Information provided —
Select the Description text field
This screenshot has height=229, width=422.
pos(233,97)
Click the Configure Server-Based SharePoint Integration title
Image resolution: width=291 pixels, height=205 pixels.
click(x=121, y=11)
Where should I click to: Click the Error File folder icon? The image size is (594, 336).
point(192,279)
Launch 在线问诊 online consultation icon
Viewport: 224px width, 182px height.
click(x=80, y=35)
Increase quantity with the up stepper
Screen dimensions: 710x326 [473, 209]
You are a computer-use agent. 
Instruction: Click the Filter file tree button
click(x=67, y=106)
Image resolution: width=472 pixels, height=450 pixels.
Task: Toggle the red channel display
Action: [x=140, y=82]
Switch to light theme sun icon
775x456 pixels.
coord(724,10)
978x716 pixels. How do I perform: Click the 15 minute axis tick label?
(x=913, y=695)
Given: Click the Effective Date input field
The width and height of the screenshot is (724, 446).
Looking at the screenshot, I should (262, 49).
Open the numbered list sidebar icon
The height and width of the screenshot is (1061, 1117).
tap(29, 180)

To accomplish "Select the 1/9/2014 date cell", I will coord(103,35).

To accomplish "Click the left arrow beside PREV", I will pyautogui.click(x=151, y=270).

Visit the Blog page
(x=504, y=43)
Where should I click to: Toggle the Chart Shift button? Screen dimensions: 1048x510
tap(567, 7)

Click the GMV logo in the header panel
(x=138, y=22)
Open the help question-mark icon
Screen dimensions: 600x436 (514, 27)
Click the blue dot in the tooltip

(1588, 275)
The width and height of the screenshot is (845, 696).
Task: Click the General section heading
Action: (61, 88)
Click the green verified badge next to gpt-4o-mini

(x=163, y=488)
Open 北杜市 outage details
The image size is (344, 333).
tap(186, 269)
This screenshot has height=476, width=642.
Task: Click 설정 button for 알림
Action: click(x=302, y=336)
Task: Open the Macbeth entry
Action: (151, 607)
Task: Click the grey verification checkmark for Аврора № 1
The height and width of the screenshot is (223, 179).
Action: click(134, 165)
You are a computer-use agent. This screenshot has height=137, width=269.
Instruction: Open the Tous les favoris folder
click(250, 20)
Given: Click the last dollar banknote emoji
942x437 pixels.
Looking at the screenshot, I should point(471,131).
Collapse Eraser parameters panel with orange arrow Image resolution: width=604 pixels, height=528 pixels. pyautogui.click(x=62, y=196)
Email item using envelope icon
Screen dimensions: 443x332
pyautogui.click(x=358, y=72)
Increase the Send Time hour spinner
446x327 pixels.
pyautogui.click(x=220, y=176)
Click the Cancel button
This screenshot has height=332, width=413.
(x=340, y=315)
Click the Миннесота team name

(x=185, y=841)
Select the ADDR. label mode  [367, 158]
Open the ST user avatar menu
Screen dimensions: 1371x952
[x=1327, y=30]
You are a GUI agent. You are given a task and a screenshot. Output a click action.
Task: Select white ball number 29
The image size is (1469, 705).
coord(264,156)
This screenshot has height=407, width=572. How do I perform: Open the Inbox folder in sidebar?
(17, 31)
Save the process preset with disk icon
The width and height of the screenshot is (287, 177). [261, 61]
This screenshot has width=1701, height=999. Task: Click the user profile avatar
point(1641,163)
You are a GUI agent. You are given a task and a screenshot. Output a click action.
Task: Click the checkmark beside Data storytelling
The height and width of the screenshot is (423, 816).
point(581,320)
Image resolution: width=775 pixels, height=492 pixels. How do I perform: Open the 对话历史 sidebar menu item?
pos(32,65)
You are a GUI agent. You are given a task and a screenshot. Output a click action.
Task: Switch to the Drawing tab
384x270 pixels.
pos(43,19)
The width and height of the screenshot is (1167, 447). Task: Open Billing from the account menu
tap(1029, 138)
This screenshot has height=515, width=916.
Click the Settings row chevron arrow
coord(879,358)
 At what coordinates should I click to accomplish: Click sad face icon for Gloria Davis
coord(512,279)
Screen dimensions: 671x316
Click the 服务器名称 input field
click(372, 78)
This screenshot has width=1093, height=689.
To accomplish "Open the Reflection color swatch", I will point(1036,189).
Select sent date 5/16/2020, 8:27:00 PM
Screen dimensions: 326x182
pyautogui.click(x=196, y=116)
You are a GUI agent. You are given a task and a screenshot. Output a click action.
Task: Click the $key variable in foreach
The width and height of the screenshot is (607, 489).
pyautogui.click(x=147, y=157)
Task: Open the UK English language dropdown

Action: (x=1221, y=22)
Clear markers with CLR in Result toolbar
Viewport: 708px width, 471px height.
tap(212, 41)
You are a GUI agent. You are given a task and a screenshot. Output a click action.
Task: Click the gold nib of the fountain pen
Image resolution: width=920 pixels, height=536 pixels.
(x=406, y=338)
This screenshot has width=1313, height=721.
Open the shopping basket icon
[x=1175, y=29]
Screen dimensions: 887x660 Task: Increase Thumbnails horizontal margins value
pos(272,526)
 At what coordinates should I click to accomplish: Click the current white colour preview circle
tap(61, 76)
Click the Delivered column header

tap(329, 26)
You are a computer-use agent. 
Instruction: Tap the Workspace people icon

Problem to work on — Set down all the entries again, word for word.

Response —
Select the Description text field
This screenshot has height=229, width=422.
pos(233,97)
Click the Configure Server-Based SharePoint Integration title
Image resolution: width=291 pixels, height=205 pixels.
click(x=121, y=11)
Where should I click to: Click the Error File folder icon? The image size is (594, 336).
point(192,279)
Launch 在线问诊 online consultation icon
Viewport: 224px width, 182px height.
click(x=80, y=35)
Increase quantity with the up stepper
Screen dimensions: 710x326 [473, 209]
You are a computer-use agent. 
Instruction: Click the Filter file tree button
click(x=67, y=106)
Image resolution: width=472 pixels, height=450 pixels.
Task: Toggle the red channel display
Action: [x=140, y=82]
Switch to light theme sun icon
775x456 pixels.
coord(724,10)
978x716 pixels. How do I perform: Click the 15 minute axis tick label?
(x=913, y=695)
Given: Click the Effective Date input field
The width and height of the screenshot is (724, 446).
Looking at the screenshot, I should (262, 49).
Open the numbered list sidebar icon
The height and width of the screenshot is (1061, 1117).
tap(29, 180)

To accomplish "Select the 1/9/2014 date cell", I will coord(103,35).

To accomplish "Click the left arrow beside PREV", I will pyautogui.click(x=151, y=270).

Visit the Blog page
(x=504, y=43)
Where should I click to: Toggle the Chart Shift button? Screen dimensions: 1048x510
tap(567, 7)

Click the GMV logo in the header panel
(x=138, y=22)
Open the help question-mark icon
Screen dimensions: 600x436 (514, 27)
Click the blue dot in the tooltip

(1588, 275)
The width and height of the screenshot is (845, 696).
Task: Click the General section heading
Action: (61, 88)
Click the green verified badge next to gpt-4o-mini

(x=163, y=488)
Open 北杜市 outage details
The image size is (344, 333).
tap(186, 269)
This screenshot has height=476, width=642.
Task: Click 설정 button for 알림
Action: click(x=302, y=336)
Task: Open the Macbeth entry
Action: (151, 607)
Task: Click the grey verification checkmark for Аврора № 1
The height and width of the screenshot is (223, 179).
Action: click(134, 165)
You are a computer-use agent. This screenshot has height=137, width=269.
Instruction: Open the Tous les favoris folder
click(250, 20)
Given: Click the last dollar banknote emoji
942x437 pixels.
Looking at the screenshot, I should point(471,131).
Collapse Eraser parameters panel with orange arrow Image resolution: width=604 pixels, height=528 pixels. pyautogui.click(x=62, y=196)
Email item using envelope icon
Screen dimensions: 443x332
pyautogui.click(x=358, y=72)
Increase the Send Time hour spinner
446x327 pixels.
pyautogui.click(x=220, y=176)
Click the Cancel button
This screenshot has height=332, width=413.
(x=340, y=315)
Click the Миннесота team name

(x=185, y=841)
Select the ADDR. label mode  [367, 158]
Open the ST user avatar menu
Screen dimensions: 1371x952
[x=1327, y=30]
You are a GUI agent. You are given a task and a screenshot. Output a click action.
Task: Select white ball number 29
The image size is (1469, 705).
coord(264,156)
This screenshot has height=407, width=572. How do I perform: Open the Inbox folder in sidebar?
(17, 31)
Save the process preset with disk icon
The width and height of the screenshot is (287, 177). [261, 61]
This screenshot has width=1701, height=999. Task: Click the user profile avatar
point(1641,163)
You are a GUI agent. You are given a task and a screenshot. Output a click action.
Task: Click the checkmark beside Data storytelling
The height and width of the screenshot is (423, 816).
point(581,320)
Image resolution: width=775 pixels, height=492 pixels. How do I perform: Open the 对话历史 sidebar menu item?
pos(32,65)
You are a GUI agent. You are given a task and a screenshot. Output a click action.
Task: Switch to the Drawing tab
384x270 pixels.
pos(43,19)
The width and height of the screenshot is (1167, 447). Task: Open Billing from the account menu
tap(1029, 138)
This screenshot has height=515, width=916.
Click the Settings row chevron arrow
coord(879,358)
 At what coordinates should I click to accomplish: Click sad face icon for Gloria Davis
coord(512,279)
Screen dimensions: 671x316
Click the 服务器名称 input field
click(372, 78)
This screenshot has width=1093, height=689.
To accomplish "Open the Reflection color swatch", I will point(1036,189).
Select sent date 5/16/2020, 8:27:00 PM
Screen dimensions: 326x182
pyautogui.click(x=196, y=116)
You are a GUI agent. You are given a task and a screenshot. Output a click action.
Task: Click the $key variable in foreach
The width and height of the screenshot is (607, 489).
pyautogui.click(x=147, y=157)
Task: Open the UK English language dropdown

Action: (x=1221, y=22)
Clear markers with CLR in Result toolbar
Viewport: 708px width, 471px height.
tap(212, 41)
You are a GUI agent. You are given a task and a screenshot. Output a click action.
Task: Click the gold nib of the fountain pen
Image resolution: width=920 pixels, height=536 pixels.
(x=406, y=338)
This screenshot has width=1313, height=721.
Open the shopping basket icon
[x=1175, y=29]
Screen dimensions: 887x660 Task: Increase Thumbnails horizontal margins value
pos(272,526)
 At what coordinates should I click to accomplish: Click the current white colour preview circle
tap(61, 76)
Click the Delivered column header

tap(329, 26)
You are a computer-use agent. 
Instruction: Tap the Workspace people icon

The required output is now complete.